Mesothelioma UK, the national asbestos-related cancer charity, has awarded a £38,301 grant for an 18-month research project to explore how exercise therapy can improve symptom control, fitness and the quality of life of mesothelioma patients.
The new project, titled ‘EXTRA-Meso feasibility study – EXercise TheRApy in Mesothelioma’, is a collaboration between researchers from the University of Glasgow, NHS Greater Glasgow & Clyde, Manchester University NHS Foundation Trust (MFT) and Greater Manchester Cancer Alliance.
The new study follows the successful Prehab4Cancer and Recovery programme, a free exercise, nutrition and wellbeing scheme in Greater Manchester. It was designed to help people with a recent diagnosis of cancer prepare for and cope better with their treatment.
For more information on the study or how to apply, patients can contact their Mesothelioma UK Clinical Nurse Specialist, email email@example.com or call 0800 169 2409 (freephone) from 9am to 4pm from Monday to Friday. Recruitment for the study will begin in summer 2023.
Dr Selina Tsim from the Institute of Cancer Sciences, University of Glasgow, NHS Greater Glasgow and Clyde, and Chief Investigator for the study said: “A ‘prehab’ exercise and nutrition programme has already proved successful in Greater Manchester and this new study will look at how a similar programme could positively impact the lives of mesothelioma patients. Dependent upon the results of the 18-month study, we hope to move to phase three and deliver a randomised controlled trial.”

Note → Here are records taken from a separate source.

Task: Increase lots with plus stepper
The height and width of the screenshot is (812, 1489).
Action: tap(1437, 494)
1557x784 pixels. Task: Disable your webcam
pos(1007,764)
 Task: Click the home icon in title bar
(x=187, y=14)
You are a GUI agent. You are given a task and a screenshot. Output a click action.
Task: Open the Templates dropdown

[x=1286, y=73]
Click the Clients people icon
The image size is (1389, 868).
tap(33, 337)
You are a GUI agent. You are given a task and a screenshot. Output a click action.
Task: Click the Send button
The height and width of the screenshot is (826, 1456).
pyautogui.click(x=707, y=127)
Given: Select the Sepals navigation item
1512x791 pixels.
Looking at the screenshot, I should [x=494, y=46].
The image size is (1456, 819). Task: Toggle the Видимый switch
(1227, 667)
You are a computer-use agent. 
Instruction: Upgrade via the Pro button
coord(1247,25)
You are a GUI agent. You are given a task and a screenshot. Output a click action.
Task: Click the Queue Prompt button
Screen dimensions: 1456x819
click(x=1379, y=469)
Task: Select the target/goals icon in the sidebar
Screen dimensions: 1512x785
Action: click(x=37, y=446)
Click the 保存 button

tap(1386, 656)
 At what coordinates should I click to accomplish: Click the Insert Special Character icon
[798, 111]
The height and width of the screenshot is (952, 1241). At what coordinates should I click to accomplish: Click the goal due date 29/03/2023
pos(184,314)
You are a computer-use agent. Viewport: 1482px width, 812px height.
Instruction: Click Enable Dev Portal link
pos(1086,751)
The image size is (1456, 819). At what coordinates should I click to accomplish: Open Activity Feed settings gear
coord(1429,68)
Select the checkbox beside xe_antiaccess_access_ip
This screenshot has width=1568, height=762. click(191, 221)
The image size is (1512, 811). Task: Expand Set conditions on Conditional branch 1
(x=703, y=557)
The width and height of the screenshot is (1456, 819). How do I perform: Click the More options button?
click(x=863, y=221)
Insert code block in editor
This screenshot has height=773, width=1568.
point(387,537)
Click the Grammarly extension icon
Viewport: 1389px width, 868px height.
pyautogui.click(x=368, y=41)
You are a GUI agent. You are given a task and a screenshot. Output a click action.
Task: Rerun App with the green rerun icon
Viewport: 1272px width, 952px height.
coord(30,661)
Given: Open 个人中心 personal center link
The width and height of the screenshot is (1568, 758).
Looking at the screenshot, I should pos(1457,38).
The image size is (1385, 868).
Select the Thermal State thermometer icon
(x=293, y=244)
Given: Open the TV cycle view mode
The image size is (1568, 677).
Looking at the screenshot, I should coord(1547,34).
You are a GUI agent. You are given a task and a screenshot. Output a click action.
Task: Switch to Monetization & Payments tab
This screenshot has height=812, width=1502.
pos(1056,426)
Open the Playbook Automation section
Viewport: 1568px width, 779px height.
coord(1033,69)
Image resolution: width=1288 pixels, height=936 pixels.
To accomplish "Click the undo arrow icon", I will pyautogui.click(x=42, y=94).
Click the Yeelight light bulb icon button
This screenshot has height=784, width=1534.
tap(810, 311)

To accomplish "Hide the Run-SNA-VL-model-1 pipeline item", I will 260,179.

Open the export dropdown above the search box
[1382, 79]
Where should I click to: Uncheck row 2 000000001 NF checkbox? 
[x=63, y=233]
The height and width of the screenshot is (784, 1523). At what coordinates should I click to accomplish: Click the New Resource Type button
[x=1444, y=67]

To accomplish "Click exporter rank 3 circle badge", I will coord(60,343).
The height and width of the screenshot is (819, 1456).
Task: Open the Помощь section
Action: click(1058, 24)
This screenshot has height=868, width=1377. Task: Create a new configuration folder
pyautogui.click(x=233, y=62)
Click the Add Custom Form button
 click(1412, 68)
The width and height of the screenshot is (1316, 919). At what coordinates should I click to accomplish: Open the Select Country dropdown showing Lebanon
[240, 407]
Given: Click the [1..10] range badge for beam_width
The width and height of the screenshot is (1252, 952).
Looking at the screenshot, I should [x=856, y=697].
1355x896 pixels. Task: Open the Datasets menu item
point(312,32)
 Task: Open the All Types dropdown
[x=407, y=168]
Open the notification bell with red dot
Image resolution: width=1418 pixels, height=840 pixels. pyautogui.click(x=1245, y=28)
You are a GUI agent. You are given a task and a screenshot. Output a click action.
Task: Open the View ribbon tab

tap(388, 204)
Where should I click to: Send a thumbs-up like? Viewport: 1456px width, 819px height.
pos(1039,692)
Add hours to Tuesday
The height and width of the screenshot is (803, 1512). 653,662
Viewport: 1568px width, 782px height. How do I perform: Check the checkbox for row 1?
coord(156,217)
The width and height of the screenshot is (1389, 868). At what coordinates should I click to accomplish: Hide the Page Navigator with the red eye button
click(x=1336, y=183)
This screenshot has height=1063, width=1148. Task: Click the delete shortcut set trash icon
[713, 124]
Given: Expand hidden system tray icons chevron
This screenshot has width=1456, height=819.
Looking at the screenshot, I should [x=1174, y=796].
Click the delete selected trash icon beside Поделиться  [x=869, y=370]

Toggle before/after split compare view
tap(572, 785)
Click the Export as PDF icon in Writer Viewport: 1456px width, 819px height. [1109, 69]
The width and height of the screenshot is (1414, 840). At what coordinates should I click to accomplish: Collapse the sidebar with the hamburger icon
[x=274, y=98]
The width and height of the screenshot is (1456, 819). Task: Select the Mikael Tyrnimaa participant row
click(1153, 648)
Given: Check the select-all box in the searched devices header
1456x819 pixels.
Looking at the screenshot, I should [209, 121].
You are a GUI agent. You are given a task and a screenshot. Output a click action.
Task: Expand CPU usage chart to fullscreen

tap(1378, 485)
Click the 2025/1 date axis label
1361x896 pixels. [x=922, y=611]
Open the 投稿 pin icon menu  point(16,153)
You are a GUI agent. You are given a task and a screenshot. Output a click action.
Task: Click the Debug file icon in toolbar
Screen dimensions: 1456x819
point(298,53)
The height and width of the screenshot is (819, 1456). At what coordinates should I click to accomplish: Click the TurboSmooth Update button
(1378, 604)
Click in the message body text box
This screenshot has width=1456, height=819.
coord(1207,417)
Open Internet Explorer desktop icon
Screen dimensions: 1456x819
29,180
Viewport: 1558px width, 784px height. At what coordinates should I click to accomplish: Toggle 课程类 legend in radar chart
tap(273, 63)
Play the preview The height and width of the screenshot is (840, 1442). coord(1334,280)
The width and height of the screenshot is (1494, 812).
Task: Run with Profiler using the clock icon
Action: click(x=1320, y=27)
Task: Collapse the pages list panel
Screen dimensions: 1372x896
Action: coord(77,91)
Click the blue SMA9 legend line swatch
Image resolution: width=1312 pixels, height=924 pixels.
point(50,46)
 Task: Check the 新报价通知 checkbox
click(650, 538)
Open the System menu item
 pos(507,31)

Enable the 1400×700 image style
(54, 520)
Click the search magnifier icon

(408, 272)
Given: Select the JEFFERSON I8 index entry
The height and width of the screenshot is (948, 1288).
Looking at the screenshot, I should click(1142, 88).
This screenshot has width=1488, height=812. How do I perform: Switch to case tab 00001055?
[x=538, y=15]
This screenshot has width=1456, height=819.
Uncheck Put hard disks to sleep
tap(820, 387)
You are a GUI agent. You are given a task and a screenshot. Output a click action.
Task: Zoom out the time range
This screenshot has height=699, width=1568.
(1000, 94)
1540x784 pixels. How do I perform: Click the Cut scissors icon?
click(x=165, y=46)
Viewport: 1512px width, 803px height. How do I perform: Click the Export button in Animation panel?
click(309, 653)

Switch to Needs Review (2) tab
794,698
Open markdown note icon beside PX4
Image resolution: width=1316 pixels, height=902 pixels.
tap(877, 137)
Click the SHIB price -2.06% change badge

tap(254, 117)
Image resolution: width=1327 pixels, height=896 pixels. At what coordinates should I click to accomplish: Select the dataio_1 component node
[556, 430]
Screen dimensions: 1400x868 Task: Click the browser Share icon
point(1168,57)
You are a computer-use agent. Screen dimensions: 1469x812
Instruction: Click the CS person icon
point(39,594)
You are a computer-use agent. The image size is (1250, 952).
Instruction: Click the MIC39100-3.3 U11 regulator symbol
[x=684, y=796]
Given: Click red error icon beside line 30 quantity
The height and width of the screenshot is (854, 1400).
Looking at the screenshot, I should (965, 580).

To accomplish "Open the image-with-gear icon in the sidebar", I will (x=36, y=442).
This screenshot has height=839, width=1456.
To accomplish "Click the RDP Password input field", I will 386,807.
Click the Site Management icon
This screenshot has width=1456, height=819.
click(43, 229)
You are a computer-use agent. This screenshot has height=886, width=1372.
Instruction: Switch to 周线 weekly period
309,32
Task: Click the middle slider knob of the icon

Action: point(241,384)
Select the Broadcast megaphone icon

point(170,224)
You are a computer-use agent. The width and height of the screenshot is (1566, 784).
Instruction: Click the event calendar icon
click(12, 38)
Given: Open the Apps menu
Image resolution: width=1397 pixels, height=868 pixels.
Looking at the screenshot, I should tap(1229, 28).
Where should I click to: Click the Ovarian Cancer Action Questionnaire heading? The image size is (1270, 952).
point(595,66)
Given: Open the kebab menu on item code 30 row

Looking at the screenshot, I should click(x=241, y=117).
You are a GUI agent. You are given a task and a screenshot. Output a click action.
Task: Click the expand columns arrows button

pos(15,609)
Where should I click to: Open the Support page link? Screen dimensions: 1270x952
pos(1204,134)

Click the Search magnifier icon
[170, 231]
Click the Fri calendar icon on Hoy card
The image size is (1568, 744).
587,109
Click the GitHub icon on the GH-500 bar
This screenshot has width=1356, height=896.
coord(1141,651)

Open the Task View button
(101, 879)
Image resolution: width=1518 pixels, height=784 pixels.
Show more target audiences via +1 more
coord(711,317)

Dr Matthew Evison, Consultant Chest Physician at Wythenshawe Hospital, part of Manchester University NHS Foundation Trust commented: “Prehabilitation has been shown to deliver highly meaningful benefits to patients with a number of different cancers as they prepare for, undergo and recover from treatment. It is very exciting to examine the impact that this intervention might have for patients with mesothelioma.”
Liz Darlison, Chief Executive of Mesothelioma UK added: “The Health and Safety Executive estimates that more than 5,000 people die from asbestos-related cancers each year so research into the deadly disease of mesothelioma is critical. Evidence from the previous lung cancer-related programme in Manchester indicates that this approach has had a positive impact on a number of patients and we’re excited to find out how this can help patients in the UK mesothelioma community.”